With the new school year about to begin, research paper companies are gearing up for peak season. It appears academicians' attempts to eradicate these hotbeds of plagiarism have done little to stifle their growth.
SchoolSucks is no exception. Although the 6-year-old site hasn't made him rich, Sahr says it does provide enough money "to pay for my habits" and doesn't require full-time work. He runs the site with a staff of two, each working out of their homes and periodically holding meetings on a beach in Tel Aviv, where the operation is based.
Sahr attributes the site's longevity largely to the fact that it gets its material for free, mostly through submissions from students. This keeps the cost of running the business quite low.
SchoolSucks draws about 10,000 unique visitors on a typical day and has been growing steadily, Sahr said.
Meanwhile, traffic to competing sites isn't slowing either.
"I don't think we've had a year so far where we haven't grown," said Jared Silvermintz, college student and co-founder of Genius Papers. The site, which Silvermintz started as a junior in high school six years ago, charges $20 for a one-year subscription to a soon-to-be-upgraded database that he says will contain more than 40,000 papers.
Silvermintz says he's probably sold more than 20,000 subscriptions in the six years he and his partner, Josh Levy, have been running the site.
Naturally, such success stories are anathema to educators, who had trouble enough fighting plagiarism before the Internet began tempting cheaters. Although nearly all paper sites urge students to use their materials for "research purposes only," it's an accepted fact in the business that not everyone follows the rules.
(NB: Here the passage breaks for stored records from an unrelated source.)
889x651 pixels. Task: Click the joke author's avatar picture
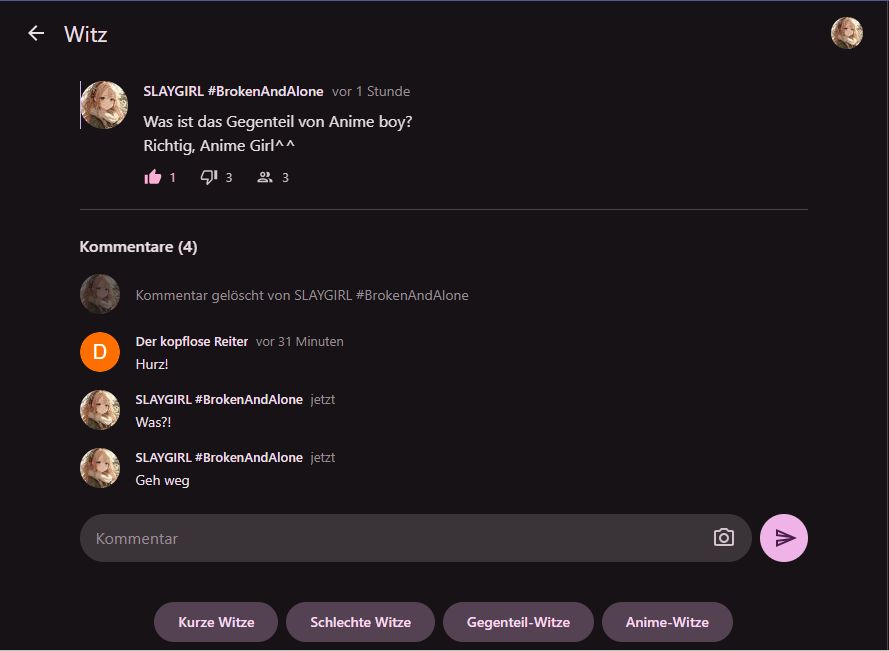[x=104, y=105]
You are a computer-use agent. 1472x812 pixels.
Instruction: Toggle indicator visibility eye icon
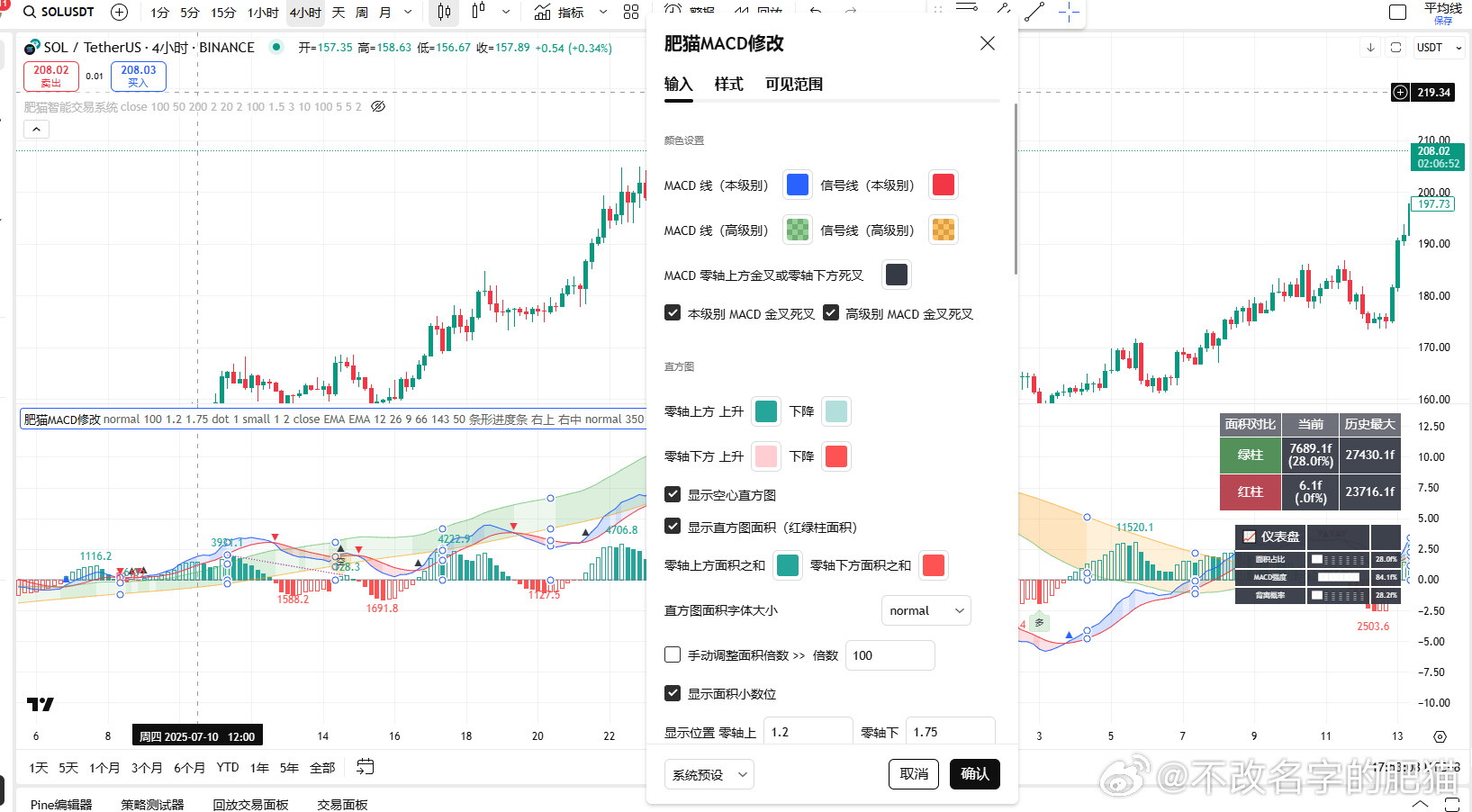click(x=378, y=106)
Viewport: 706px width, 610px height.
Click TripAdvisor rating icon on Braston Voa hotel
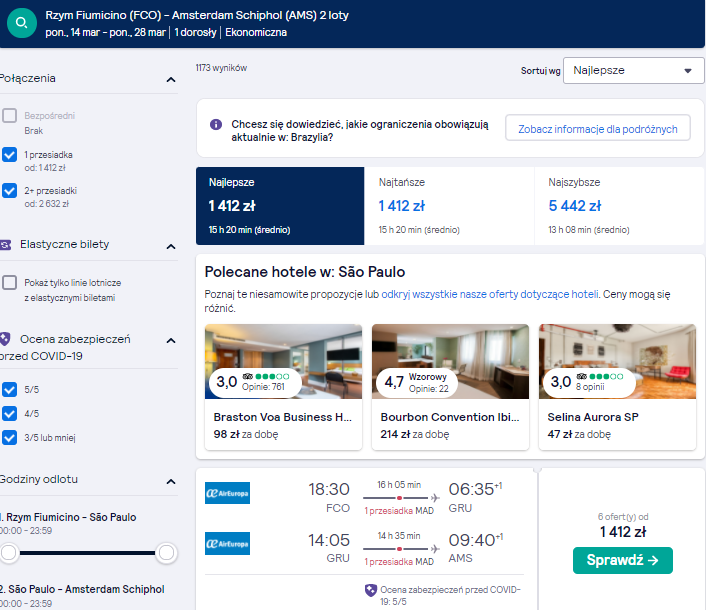click(x=248, y=376)
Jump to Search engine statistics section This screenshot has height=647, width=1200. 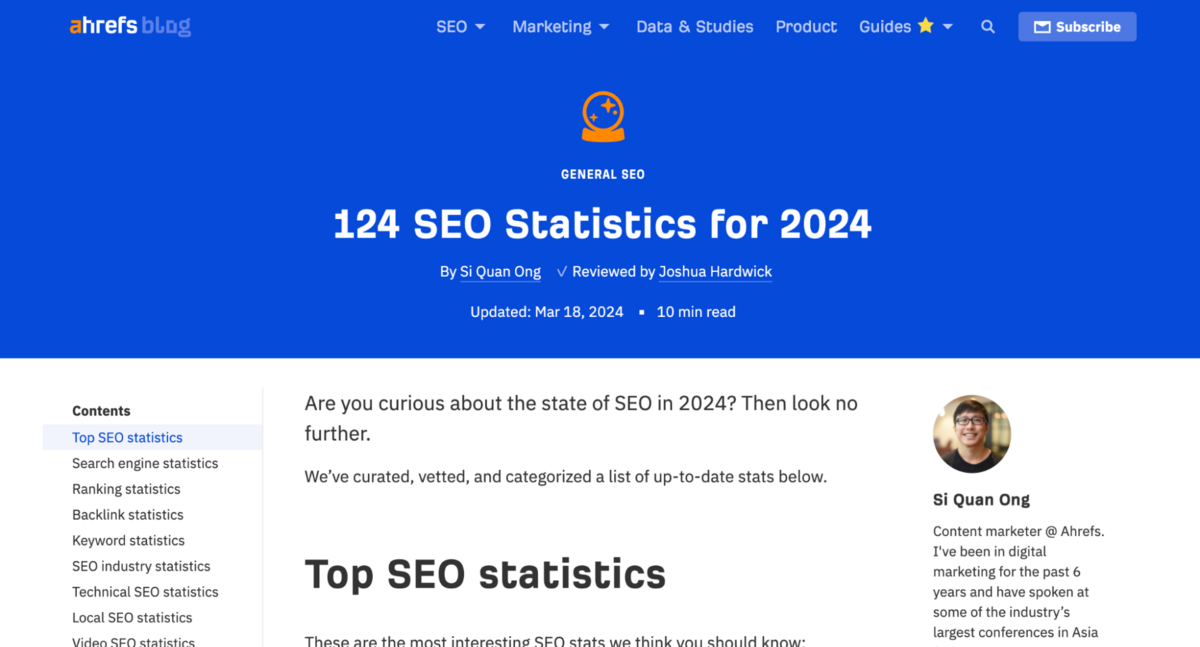[x=145, y=464]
"The way we want people to use this is as a research database," Silvermintz said. "But as far as how it's actually used, I'm sure there's a ton of kids using it for plagiarism."
This basic truth is not lost on teachers. Over the past few years, educators have grown wise to cheaters' tactics, said Diane Waryold, executive director of the Center for Academic Integrity.
"It used to be that you would look at a sample of a student's work and you would get a gut feeling if it was more sophisticated than their standard of writing," Waryold said. "Now teachers will search through Google and they'll do a bit of investigation."
Waryold says academics are also changing the kind of assignments they give, looking for unique topics that are more difficult to plagiarize.
When all else fails, teachers also have an expanded array of tools they can use to crack down on plagiarism, such as Turnitin.com, a service that looks for similarities between student papers and previously published works.
Teachers are also among the more frequent visitors to the term-paper sites they so abhor. In a user survey conducted by SchoolSucks, 48 percent of visitors to the site identified themselves as teachers.
Presumably, most were using the site to weed out plagiarism in their classrooms, although Sahr says he also gets resumes from teachers interested in working as term-paper writers.
But unlike many other sites that provide custom papers, SchoolSucks doesn't pay for material. Thus, it provides little opportunity for out-of-work term-paper writers.
Sahr says students should also keep the free submission policy in mind before they consider copying a paper from his archives. Even if they don't get caught, it might not be the greatest academic move.
"It doesn't say on the papers 'A plus' or 'A minus' or anything. In fact, I think a lot of them stink," Sahr said.